#playground-series-s4e10 | Kaggle | Page 1

sleek vapor Oct 1, 2024, 10:28 AM

#

Hola, mundo!

past fern Oct 1, 2024, 12:37 PM

#

sleek vapor Hola, mundo!

Hola, mr Sanwal

turbid sparrow Oct 1, 2024, 2:39 PM

#

Hello Guys !

lethal nest Oct 2, 2024, 8:09 AM

#

hi

unkempt yew Oct 2, 2024, 1:15 PM

#

is this the one for the loan payment?

sour light Oct 2, 2024, 1:33 PM

#

I am facing "Evaluation metric raised an unexpected error", this particular error while submitting my CSV file

#

Can anyone please help me

rose lark Oct 4, 2024, 2:36 PM

#

HI, I am a data analyst beginner. Can anyone explain why the sample output given in dataset has 'loan_status' values 0.5? when it should be either 1 or 0? Please help me understand what am I missing?

fast mulch Oct 5, 2024, 4:42 AM

#

sour light Can anyone please help me

have you found a solution for this? I have had it before, and I solved it by removing the index in my submission.

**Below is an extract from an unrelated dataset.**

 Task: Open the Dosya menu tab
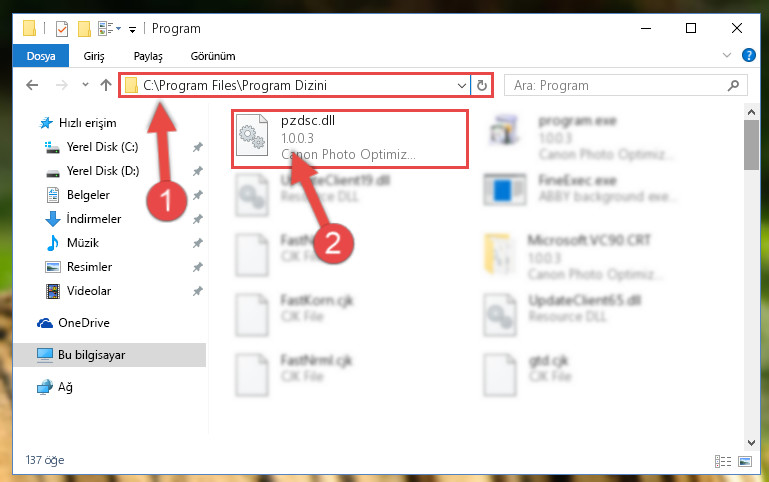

sour light Oct 5, 2024, 1:00 PM

#

fast mulch have you found a solution for this? I have had it before, and I solved it by rem...

Ohh, I'll try wait

sour light Oct 5, 2024, 1:00 PM

#

rose lark HI, I am a data analyst beginner. Can anyone explain why the sample output given...

It's just a sample, actual would be 1 or 0 only

sour light Oct 5, 2024, 1:06 PM

#

fast mulch have you found a solution for this? I have had it before, and I solved it by rem...

It worked, thanks a lot !!!

fast mulch Oct 5, 2024, 6:44 PM

#

sour light It worked, thanks a lot !!!

perfect! Glad it helps!

tough frigate Oct 6, 2024, 11:58 PM

#

sour light It's just a sample, actual would be 1 or 0 only

If you want to improve your score with the same model, try submitting the logits (predict_proba) instead of the classes (predict). The granularity of the submission often scores higher by several percentage points.

sour light Oct 7, 2024, 8:36 AM

#

tough frigate If you want to improve your score with the same model, try submitting the logits...

Oh, Interesting! Worth a try, Thanks !!

vague yoke Oct 7, 2024, 5:56 PM

#

rose lark HI, I am a data analyst beginner. Can anyone explain why the sample output given...

Hi! It's because we can predict the probabilities of the outcome rather than stricting the predictions to 0 or 1 depending on your preferences.

You can obtain predictions as probabilities by using {model}.predict_proba function.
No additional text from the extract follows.